肌のバリア機能を果たす「セラミド」の役割・効果とは?

セラミドは1950年代にアメリカで発見された新しい成分で、機能が明らかにされたのは1980年代と比較的最近のことです。セラミドは細胞膜を構成するリン脂質に含まれており、細胞を行き来する物質の移動に深く関わっています。


中でも皮膚のいちばん外側にある角質層の細胞膜に多くあり、健康な皮膚では肌の細胞と細胞の隙間を埋めるように規則正しく存在しています。セラミドの少ない皮膚は細胞と細胞の間に隙間ができた状態となり、外からの刺激を受けやすく、皮膚の内側にある水分などが外に出ていきやすくなっています。


アトピー性皮膚炎の患者の皮膚にはセラミドが少ないという報告もあり、アトピーの原因のひとつと考えられるようになってきています。保湿効果の低い別の細胞間脂質が多くなってバランスが崩れ、皮膚が硬くなって乾燥し、炎症を起こすアトピー患者特有の肌になっていくのです。


ヒアルロン酸との違いは?


保湿成分として、セラミドと混同されがちなものにヒアルロン酸がありますが、ヒアルロン酸は表皮ではなく真皮に存在する成分です。

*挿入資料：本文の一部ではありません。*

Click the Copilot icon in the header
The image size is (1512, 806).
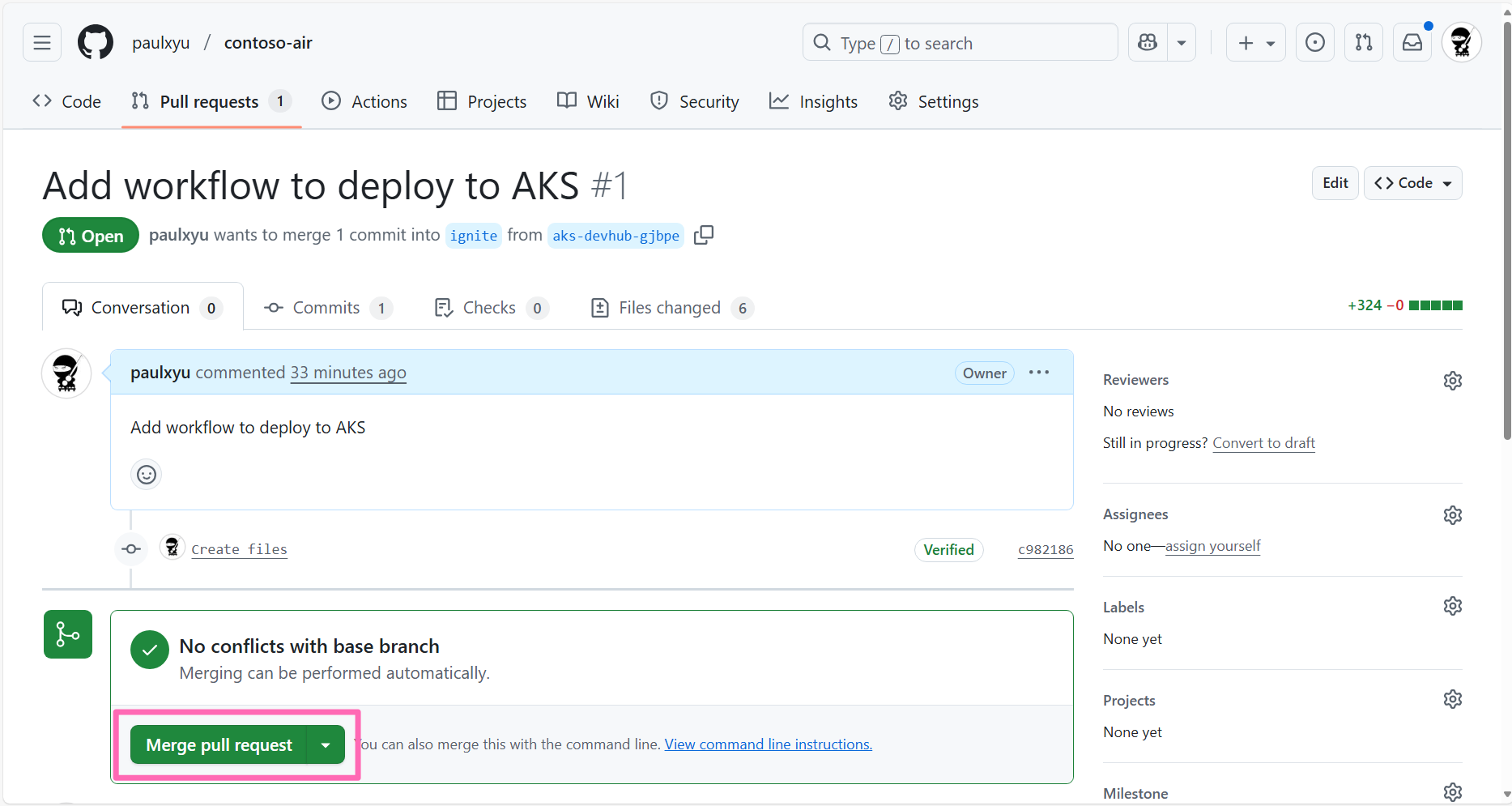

ヒアルロン酸は非常に保湿能力が高く、1gで水分を約6リットル含むことができます。ヒアルロン酸とセラミドが正常に働くことで、肌の水分量を適切に保つことができるのです。


セラミドを含む食品は?


セラミドを多く含む食品には、こんにゃくや黒豆、わかめやひじきなどの海藻類、ごぼうなど、黒っぽい色の食品が多くあります。特に多く含んでいる食品はこんにゃくで、サプリメントもコンニャク芋を使用しているものがほとんどです。他には、牛乳に多く含まれていることも知られています。


また、植物が自己を守るために持っている成分であるフィトケミカルは、セラミドの生成に必要な材料が含まれています。


よく耳にするようになったポリフェノール、イソフラボン、リコピン、カプサイシンなどは植物の色素成分で、フィトケミカルの一種です。フィトケミカルを日常生活で上手に摂取するには、意識してさまざまな色合いの野菜を摂るように心がけるとよいでしょう。


バランスの良い食生活が何よりも大切ですが、特に皮膚のバリア機能が気になる場合は、サプリメントを取り入れるのもおすすめです。